The judge ruled that all four of the Wigmore criteria had been met. Notably, the judge found that a clear promise of confidentiality had been given by the researcher and that the need to support scientific research was a valid societal objective, irrespective of whether or not the research participants were in a vulnerable position. These findings are significant in that they highlight the court’s recognition that researchers may only be able to conduct research effectively if participants can develop a legitimate expectation that data which they provide will not be later used in a manner adverse to their interests.
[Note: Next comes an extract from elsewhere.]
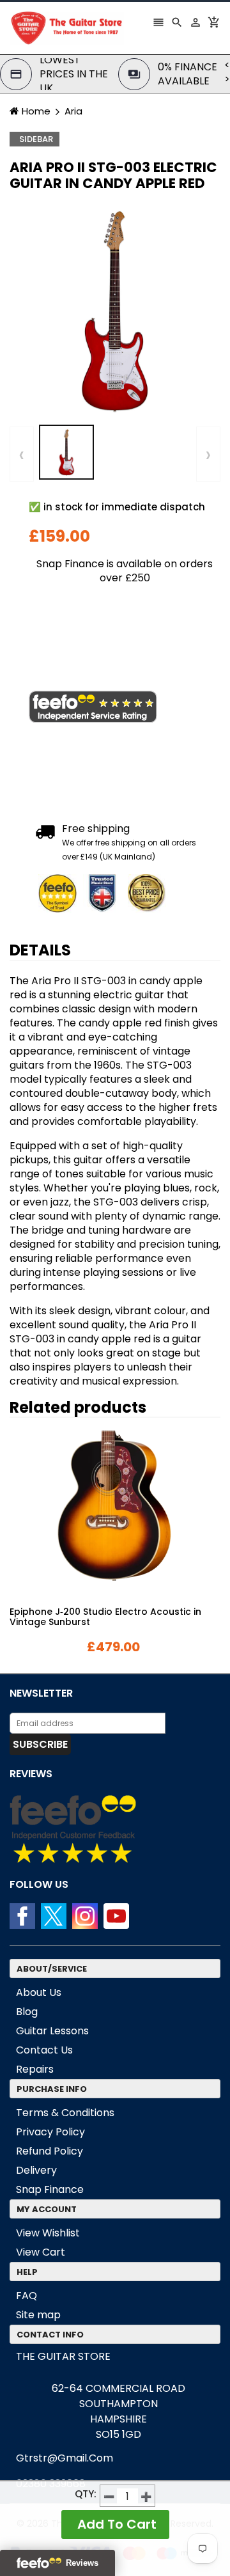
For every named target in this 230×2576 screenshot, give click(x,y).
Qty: (85, 2494)
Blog (27, 2011)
The need to protect, as far as possible, the integrity of the research process, was highlighted in even clearer terms in the earlier case of  Parent c. R.[4]  In  this case, two researchers sought a  declaration from the court that research materials seized by the police pursuant to a search warrant were protected under researcher–participant privilege. The judge applied the Wigmore framework and ruled in favour of the researchers. Underlying the decision were the important findings of the judge that:

  1. The granting and maintenance of confidentiality were integral to the research project.
  2. The assurance of confidentiality to research participants was an essential part of the approval of the ethics application by the REB at the University of Ottawa, and the funding approval.
  3. The Tri-Council Policy Statement supports the researchers’ position that researcher-participant relationships ought to be diligently fostered in the interest of the community; and
  4. The evidence demonstrated that the public interest in respecting the promise of confidentiality was high.
  5. While the interest of society in the investigation of serious crimes was also high, the probative value of the specific information being sought was, at best, minimal and marginal.

Neither of these two cases supports a broad assertion that claims to researcher-participant confidentiality will always be upheld, given that the Wigmore framework is to be applied on a case-by-case basis. What they do demonstrate however, is that in the presence of competing interests, researcher-participant confidentiality will likely only be displaced where the researcher’s assurance of confidentiality was not itself integral to the research process and / or where a competing public interest in having access to the information is strong enough to predominate.

There is a best practice that emerges from this discussion for both researchers and REBs.  Researchers should act with the utmost good faith towards research participants and in light of potential legal limitations, refrain from offering absolute guarantees with respect to the maintenance of confidentiality.  The integrity of the research process may be imperilled if these guarantees cannot be upheld.

Future research participants may be reticient to engage in research activities, especially those dealing with highly sensitive issues.  Furthermore, researchers may face legal jeopardy vis a vis research participants if, ultimately, disclosure has to be made. 

At the recruitment stage, researchers should, therefore, make it clear to research participants that, while the researcher will take every practical step to ensure the confidentiality of the data to be collected, the researcher may have to make disclosures in compliance with lawful demands of law enforcement or in compliance with the orders of a court.  

It is not inconceivable that the REB could also face legal jeopardy where ethics clearance was granted without adequately insisting that, as a part of the informed consent process, research participants should have been advised of possible limitations to confidentiality.  For this reason, the REB should insist on this awareness being brought to the attention of research participants in the consent form.  

 

Audel Cunningham, LLB, LLM, LLM

Member, Humber Research Ethics Board

Professor, Faculty of Business

 


[1] For example, research into the socio-economic factors underlying juvenile delinquency would require the REB to insist upon strong data protection protocols if research participants include juveniles who are active members of criminal gangs.